- **What to work on**
Continue the essay below about older generations misjudging today's teenagers, starting after its last paragraph on growing college competition.

- **Selected passage**
The young adults of today have gotten a bad reputation. Those hailing from the baby boomer era up until the late 70s have been quick to call teenagers of today “entitled,” “lazy” or “unambitious.” The modern teenager is the butt of many criticisms and the punchline to many jokes made by older generations. Their success is undermined by the frequently played “you have it easy” card, and their failure is nothing but expected. But from the perspective of a high school student, perhaps a different and more accurate story will be told.

To be blunt, suggesting the life of the modern adolescent is “easy” commits the fatal crime of ignorance. Teenagers today may not be plowing the fields or working four part-time jobs to put food on the table, but that lack of manual or physical labor should not put a big asterisk next to their accomplishments. One may find it easy to quickly assume things about this generation due to stereotypes or common misconceptions. They are often portrayed as rebels without a cause who lack any sense of industriousness. However, the music videos that perhaps epitomize the lazy or rebellious youth do not reflect the millions of teens who work tremendously hard for a slim chance at success.

A notable gap between the adolescent of today and those of previous generations lies in the terrifying, evolving reality of college applications. To put in perspective, Stanford University’s acceptance rate in 1950 sat at 80%. In that year, barely over 1,000 hopeful high schoolers applied, likely having little doubt over their chances of admittance. In Stanford’s most recent admissions cycle, they received 43,997 applications. 42,679 of those high school hopefuls–– a staggering 97 percent––would be denied entrance to the university.

Competition has increased in all aspects of the lives of the American teenager. Today, American high schoolers are competing with an exponential increase of international students as well as a marked swell of other high schoolers pursuing a college education. 1977’s U.S. Census reported that 20% of American males over 25 sought and attained a bachelor’s degree. Today, the percentage has doubled. In addition, international students accounted for only 1.6% of the total U.S. university enrollment in 1975, numbering 154,000. Today, over one million international students are enrolled in American universities and constitute over 5% of total U.S. enrollment. The figures point to increasing college competition and show few signs of slowing.

- **Source data**
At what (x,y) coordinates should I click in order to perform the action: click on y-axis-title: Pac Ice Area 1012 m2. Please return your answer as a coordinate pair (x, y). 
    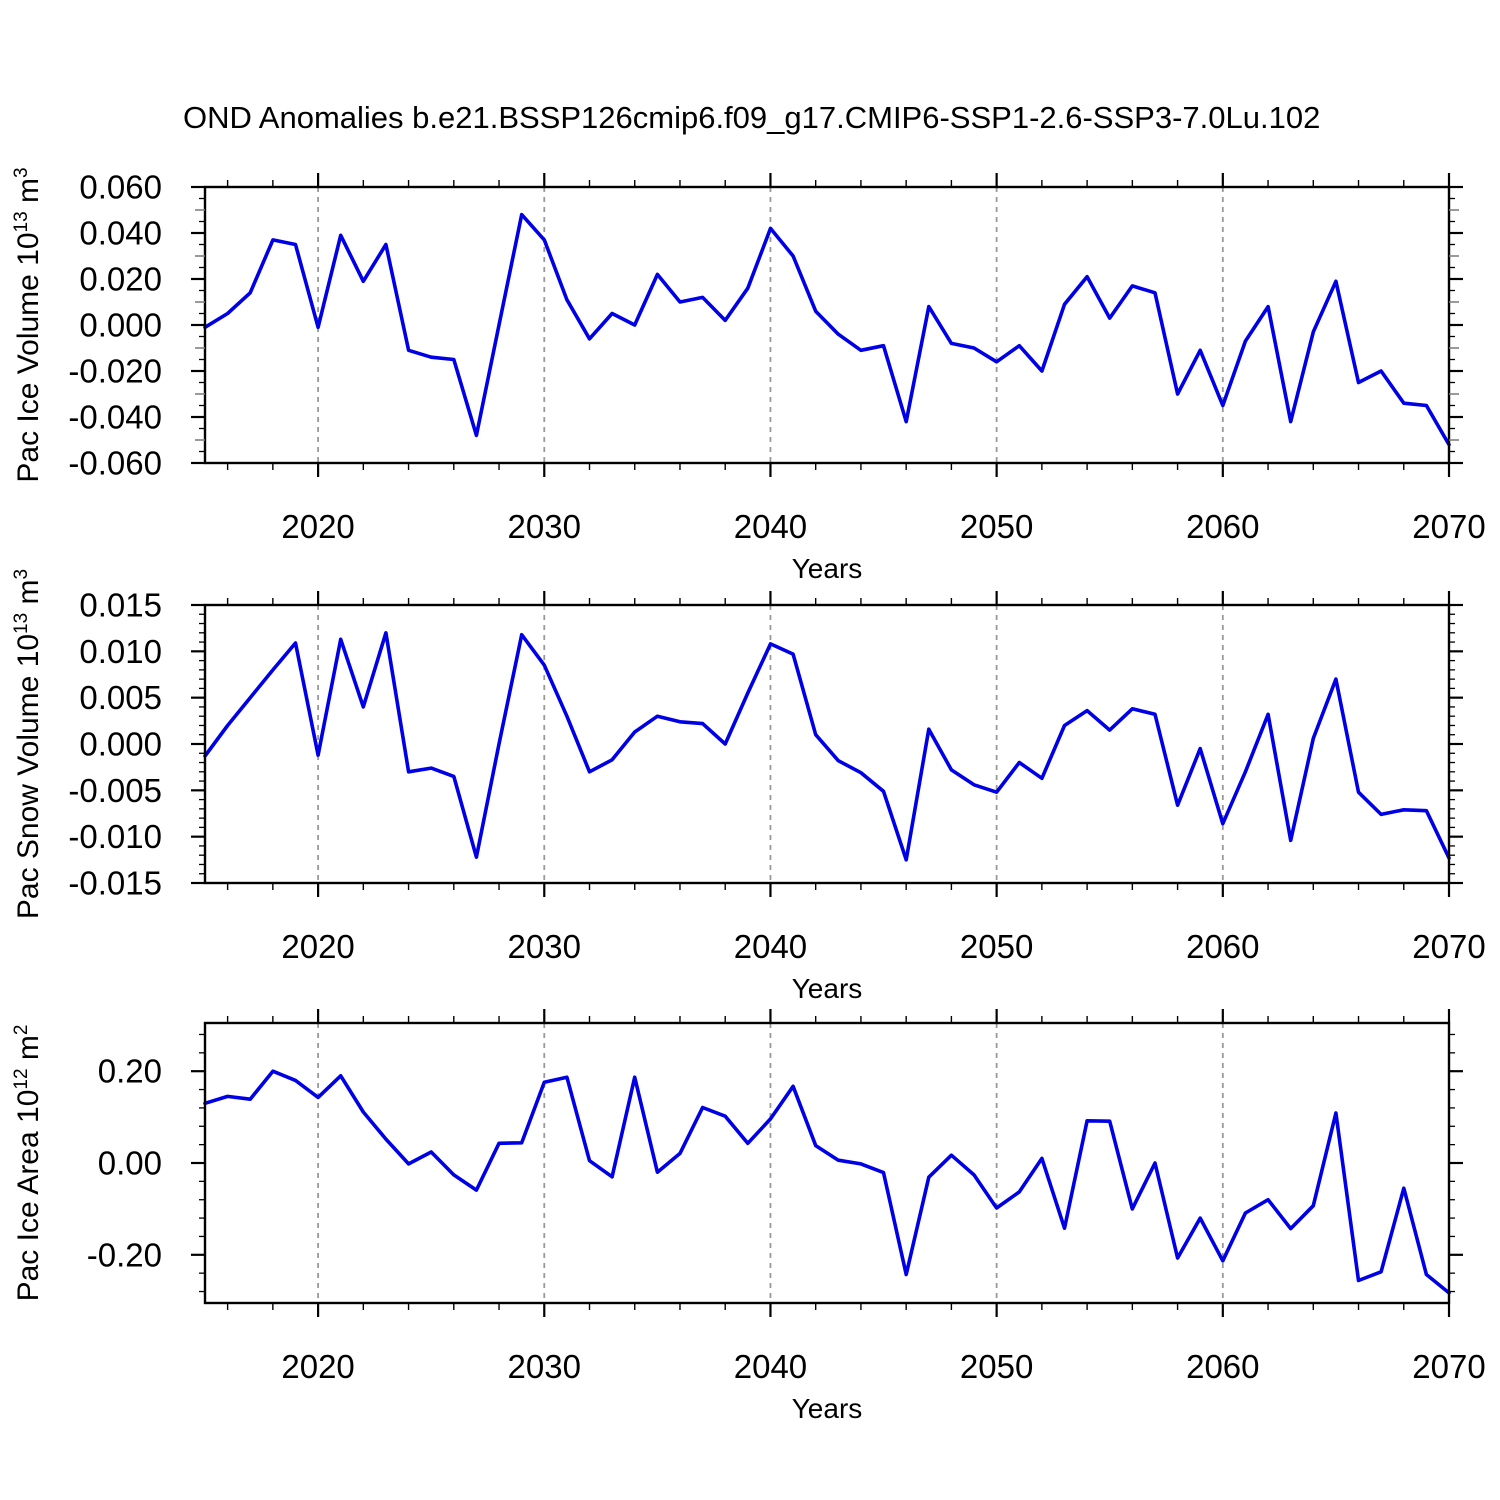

- **Result of this exercise**
Because of added competition, high schoolers see little choice but to apply to more universities. During the 70s and 80s, the norm was to apply to anywhere between one and five universities. Five applications, for many, was overkill. Today, the magic number suggested by many high school guidance counselors hovers around 10-15 universities. A New York Times article focusing on the changing admissions process told of a high schooler who applied to a staggering 60 universities. The “applying by the dozen” strategy is considered to be unwise by many guidance counselors, but the logic makes sense. More applicants, more competition. So why not increase your options and apply to more colleges?

While the college application process constitutes only one part of the American teenager’s life, it is difficult to argue that it is not a massive one. In the past, going to a respected university was a goal for many, but now it has evolved into a lofty dream out of reach for even the brightest of minds. It is no secret that the diploma one receives and the institution it came from can play an important role in the trajectory of their professional lives. But adults of today must acknowledge the more secret reality of the rat race that the admissions process has become. To the parents of the American teen, I say: afford your sons more flexibility and deserved appreciation. They work hard. They want to be the best they can become. And in the end, they will do what they are meant to do.